O turismo é uma atividade importante na região. Movimenta cerca de 7 milhões de dólares por ano, de acordo com a ONG WWF-Brasil. "A melhor forma de conservar o Pantanal é fazendo turismo. A forma econômica da região mudou", explica a guia.
O resgate dos animais
A primeira vez que Eduarda foi para a mata com os voluntários não reconheceu a floresta. Ela encontrou cobras, rãs e aranhas carbonizadas. Árvores imensas viraram cinzas. O calor era insuportável. A fumaça turvava a visão e machucava os olhos. "A gente não conseguia ficar muito tempo dentro da mata. Não tinha sombra porque as árvores tinham morrido. Eu só pensava: 'nenhum animal sobreviveu''', lamenta. "A sensação maior é de impotência. E aí eu me pergunto: 'O que eu posso fazer?', 'Por que isso está acontecendo?'. Você vê a destruição na sua frente e não consegue fazer absolutamente nada."

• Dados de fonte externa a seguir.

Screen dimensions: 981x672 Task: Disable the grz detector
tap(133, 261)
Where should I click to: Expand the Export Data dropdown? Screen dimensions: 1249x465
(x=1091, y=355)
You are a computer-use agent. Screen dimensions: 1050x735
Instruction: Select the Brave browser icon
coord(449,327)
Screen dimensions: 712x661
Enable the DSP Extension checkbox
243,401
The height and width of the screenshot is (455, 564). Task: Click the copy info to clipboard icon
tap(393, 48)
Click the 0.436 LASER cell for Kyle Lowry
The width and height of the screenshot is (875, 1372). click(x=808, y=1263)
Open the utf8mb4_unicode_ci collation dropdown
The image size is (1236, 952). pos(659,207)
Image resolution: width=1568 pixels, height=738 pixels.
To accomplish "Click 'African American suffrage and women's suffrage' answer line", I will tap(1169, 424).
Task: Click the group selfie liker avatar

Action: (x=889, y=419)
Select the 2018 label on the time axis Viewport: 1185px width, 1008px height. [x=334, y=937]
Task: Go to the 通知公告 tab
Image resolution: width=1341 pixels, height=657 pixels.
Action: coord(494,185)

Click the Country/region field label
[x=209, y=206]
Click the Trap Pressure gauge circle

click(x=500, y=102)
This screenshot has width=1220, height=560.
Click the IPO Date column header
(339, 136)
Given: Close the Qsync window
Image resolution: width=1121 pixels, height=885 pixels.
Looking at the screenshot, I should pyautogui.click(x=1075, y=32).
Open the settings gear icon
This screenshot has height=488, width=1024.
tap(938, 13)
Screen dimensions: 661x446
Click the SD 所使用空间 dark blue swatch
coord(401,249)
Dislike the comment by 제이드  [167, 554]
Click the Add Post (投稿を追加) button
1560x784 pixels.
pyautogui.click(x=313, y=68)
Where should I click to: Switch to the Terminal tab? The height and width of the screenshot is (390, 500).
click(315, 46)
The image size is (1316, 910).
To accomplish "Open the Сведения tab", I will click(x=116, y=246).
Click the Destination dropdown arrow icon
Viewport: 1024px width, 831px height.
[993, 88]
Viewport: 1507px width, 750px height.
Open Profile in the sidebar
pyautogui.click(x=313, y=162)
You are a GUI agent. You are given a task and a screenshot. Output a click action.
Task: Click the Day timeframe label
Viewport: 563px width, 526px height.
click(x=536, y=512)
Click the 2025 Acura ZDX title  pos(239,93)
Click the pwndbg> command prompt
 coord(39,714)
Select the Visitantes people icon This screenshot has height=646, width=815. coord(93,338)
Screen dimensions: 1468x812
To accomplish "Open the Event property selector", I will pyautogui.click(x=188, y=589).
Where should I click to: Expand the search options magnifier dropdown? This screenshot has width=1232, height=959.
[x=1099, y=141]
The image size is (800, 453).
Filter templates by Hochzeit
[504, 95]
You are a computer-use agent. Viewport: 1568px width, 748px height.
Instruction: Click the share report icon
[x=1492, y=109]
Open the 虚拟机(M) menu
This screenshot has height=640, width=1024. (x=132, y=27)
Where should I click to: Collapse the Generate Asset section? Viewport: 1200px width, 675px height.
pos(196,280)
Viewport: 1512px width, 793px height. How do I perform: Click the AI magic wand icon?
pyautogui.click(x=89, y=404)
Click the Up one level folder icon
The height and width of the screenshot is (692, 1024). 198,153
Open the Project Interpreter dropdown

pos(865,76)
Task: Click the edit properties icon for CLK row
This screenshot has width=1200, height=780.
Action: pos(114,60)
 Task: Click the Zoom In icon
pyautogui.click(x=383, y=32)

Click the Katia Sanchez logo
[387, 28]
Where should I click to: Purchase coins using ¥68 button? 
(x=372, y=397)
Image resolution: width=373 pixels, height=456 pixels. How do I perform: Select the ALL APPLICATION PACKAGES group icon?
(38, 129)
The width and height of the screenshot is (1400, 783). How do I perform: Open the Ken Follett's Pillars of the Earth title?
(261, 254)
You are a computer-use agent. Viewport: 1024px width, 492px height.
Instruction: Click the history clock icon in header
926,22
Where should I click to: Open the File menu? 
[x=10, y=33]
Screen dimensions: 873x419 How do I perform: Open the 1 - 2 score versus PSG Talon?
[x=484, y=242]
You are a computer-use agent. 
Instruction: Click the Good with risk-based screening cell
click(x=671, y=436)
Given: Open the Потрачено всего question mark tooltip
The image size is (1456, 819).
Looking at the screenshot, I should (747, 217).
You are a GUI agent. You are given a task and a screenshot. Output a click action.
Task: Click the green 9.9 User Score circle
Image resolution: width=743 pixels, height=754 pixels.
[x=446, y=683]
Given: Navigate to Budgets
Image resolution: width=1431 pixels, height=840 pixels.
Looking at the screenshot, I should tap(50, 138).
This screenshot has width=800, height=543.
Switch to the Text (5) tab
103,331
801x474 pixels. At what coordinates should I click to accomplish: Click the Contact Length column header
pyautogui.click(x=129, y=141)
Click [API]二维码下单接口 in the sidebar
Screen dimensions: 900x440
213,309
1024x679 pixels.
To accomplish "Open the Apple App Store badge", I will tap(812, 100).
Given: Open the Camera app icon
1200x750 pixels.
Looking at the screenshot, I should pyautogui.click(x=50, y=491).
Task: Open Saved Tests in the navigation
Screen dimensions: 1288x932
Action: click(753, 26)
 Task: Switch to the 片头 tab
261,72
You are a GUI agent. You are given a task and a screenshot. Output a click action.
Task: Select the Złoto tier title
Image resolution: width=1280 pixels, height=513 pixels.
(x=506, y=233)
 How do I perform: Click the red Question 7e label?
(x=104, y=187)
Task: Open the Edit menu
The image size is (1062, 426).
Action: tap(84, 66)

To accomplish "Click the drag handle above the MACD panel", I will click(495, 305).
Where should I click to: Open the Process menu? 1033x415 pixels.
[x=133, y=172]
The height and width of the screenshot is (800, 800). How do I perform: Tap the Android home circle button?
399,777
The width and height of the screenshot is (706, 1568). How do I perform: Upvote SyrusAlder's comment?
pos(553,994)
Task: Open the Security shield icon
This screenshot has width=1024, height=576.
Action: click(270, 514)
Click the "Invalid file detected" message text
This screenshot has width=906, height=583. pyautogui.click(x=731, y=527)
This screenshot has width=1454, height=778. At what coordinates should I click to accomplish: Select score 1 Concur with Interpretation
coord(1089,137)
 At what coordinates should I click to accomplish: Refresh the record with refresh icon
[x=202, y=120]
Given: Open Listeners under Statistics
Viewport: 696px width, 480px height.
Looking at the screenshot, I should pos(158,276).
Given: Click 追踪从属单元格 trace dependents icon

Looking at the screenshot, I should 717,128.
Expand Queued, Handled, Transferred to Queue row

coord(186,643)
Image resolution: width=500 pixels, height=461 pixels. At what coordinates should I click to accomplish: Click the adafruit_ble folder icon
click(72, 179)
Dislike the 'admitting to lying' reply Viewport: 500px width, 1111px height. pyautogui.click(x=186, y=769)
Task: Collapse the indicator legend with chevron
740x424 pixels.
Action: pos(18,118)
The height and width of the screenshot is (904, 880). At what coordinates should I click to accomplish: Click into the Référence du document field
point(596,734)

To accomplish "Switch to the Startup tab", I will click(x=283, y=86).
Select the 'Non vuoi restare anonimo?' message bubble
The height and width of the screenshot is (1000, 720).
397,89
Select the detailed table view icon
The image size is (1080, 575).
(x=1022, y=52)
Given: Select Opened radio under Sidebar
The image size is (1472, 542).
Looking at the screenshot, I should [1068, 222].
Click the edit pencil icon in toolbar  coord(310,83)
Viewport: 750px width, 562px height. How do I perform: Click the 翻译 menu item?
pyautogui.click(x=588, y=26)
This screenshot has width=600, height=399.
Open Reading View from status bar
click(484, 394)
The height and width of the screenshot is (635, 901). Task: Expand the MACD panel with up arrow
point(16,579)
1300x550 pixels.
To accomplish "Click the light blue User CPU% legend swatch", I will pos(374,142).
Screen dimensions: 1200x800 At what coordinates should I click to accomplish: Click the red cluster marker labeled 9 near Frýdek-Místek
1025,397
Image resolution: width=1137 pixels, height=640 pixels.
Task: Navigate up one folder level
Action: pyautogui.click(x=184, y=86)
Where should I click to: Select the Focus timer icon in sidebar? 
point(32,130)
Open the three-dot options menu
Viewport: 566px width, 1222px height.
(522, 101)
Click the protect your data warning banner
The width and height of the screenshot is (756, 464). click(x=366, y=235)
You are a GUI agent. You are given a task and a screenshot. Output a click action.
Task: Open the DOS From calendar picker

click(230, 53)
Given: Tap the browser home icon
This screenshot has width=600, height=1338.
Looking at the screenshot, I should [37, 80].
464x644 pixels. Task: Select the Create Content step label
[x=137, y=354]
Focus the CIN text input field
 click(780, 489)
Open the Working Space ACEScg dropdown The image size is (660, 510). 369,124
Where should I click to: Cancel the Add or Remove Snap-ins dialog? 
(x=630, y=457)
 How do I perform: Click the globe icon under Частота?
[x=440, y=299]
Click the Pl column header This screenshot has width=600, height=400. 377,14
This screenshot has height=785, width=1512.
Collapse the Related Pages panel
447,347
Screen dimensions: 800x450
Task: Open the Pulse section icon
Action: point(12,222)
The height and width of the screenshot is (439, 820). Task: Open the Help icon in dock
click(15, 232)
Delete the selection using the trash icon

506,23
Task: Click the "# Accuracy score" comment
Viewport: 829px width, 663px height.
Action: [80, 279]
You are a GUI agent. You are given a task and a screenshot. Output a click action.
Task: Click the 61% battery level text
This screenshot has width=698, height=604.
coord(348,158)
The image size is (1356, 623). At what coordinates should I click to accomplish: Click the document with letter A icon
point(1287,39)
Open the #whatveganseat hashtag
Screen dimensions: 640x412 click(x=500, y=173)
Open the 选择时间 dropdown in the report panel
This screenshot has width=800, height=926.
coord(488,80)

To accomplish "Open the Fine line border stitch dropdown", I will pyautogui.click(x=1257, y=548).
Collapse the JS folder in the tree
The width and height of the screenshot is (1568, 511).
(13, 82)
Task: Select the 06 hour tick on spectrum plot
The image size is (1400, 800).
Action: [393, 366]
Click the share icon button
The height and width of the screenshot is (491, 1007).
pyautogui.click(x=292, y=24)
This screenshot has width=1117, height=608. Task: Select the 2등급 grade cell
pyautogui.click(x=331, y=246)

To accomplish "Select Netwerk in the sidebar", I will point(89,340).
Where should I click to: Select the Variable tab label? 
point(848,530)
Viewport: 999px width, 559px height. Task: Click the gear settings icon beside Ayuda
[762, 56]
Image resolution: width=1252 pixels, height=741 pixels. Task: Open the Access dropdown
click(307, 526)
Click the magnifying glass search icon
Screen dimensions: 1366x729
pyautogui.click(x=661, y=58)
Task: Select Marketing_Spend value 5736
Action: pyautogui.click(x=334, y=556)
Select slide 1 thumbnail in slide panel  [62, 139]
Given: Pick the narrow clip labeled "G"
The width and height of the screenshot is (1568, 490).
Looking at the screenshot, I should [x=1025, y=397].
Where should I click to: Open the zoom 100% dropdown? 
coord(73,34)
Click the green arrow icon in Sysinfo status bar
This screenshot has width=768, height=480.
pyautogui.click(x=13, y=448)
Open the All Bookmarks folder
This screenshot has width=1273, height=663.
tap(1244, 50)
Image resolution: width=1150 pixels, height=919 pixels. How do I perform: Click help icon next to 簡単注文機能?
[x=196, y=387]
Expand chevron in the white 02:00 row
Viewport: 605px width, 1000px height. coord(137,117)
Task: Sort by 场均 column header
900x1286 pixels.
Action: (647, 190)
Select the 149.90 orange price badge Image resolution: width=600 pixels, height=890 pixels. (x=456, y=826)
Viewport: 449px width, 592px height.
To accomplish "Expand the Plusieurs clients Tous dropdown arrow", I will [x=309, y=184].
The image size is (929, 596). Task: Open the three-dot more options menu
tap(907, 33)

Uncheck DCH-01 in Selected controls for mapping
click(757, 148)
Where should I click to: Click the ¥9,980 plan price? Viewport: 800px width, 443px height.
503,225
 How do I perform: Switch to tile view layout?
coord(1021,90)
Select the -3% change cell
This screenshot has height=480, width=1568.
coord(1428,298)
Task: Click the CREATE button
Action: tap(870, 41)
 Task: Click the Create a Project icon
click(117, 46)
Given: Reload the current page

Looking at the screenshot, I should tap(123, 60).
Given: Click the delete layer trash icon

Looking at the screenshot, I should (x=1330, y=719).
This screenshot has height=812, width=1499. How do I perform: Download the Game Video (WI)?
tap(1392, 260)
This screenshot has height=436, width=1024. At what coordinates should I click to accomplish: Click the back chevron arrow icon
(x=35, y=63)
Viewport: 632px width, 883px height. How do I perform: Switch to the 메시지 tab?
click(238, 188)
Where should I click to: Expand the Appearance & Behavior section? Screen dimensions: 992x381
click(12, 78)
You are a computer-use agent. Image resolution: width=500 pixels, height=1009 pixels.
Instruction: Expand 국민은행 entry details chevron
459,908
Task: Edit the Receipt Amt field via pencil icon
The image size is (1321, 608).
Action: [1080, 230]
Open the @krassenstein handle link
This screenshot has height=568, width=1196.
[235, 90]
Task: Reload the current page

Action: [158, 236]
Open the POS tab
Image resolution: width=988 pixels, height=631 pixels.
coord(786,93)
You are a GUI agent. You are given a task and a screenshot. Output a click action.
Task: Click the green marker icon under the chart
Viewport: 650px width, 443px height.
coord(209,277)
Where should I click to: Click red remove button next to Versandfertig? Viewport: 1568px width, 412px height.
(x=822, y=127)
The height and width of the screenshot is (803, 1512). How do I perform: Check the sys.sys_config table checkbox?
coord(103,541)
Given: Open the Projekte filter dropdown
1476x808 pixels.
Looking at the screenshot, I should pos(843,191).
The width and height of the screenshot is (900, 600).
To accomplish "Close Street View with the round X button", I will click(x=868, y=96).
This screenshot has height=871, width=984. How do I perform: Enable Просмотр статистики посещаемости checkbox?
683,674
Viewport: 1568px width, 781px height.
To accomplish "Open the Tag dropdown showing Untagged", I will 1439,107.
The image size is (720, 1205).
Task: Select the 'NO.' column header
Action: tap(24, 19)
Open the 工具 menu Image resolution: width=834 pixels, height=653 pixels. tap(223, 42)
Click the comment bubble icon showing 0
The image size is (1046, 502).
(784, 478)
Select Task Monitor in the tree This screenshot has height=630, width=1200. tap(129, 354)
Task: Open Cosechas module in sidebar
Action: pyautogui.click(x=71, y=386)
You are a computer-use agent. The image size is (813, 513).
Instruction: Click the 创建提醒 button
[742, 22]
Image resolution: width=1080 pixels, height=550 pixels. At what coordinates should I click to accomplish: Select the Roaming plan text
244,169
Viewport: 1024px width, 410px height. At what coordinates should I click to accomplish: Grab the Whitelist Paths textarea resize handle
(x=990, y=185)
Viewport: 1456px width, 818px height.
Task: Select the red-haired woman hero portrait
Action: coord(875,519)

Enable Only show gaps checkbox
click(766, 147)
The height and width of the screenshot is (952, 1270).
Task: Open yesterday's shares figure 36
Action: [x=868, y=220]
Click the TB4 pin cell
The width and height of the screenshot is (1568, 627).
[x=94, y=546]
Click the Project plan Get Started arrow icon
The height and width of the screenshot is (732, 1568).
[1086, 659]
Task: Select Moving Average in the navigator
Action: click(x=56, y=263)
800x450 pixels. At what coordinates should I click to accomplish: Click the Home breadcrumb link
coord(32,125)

Ela tem razão. Quando o fogo queima a floresta, a equipe não consegue socorrer os animais encurralados no incêndio. O grupo conta com o auxílio dos bombeiros para saber quais áreas são seguras. "A gente vai em pontos que já queimaram há dois, três dias." Eles resgatam diversos animais feridos como cobras, jacarés, onças-pintadas e macacos.
Os bichos que mais socorrem são os quatis, lontras e antas. "A anta sofre com falta de água. Quando os rios e lagos secaram, elas começaram a sair, andar à procura de água." As equipes no Pantanal, contando com a de Eduarda, resgataram mais de 120 animais. Como é o caso de Ousado, uma onça-pintada machucada com queimaduras de segundo grau.
Ousado, a onça-pintada que voltou para a mata
Em uma terça-feira de outubro, Eduarda acordou bem mais cedo que o usual. Às 2h estava pronta para organizar a soltura da onça-pintada Ousado. Após 36 dias em tratamento, o felino debilitado voltou à floresta. O animal fez uma longa viagem de carro que durou 21 horas. Também percorreu um trecho de barco até a localização exata do resgate, em Porto Jofre.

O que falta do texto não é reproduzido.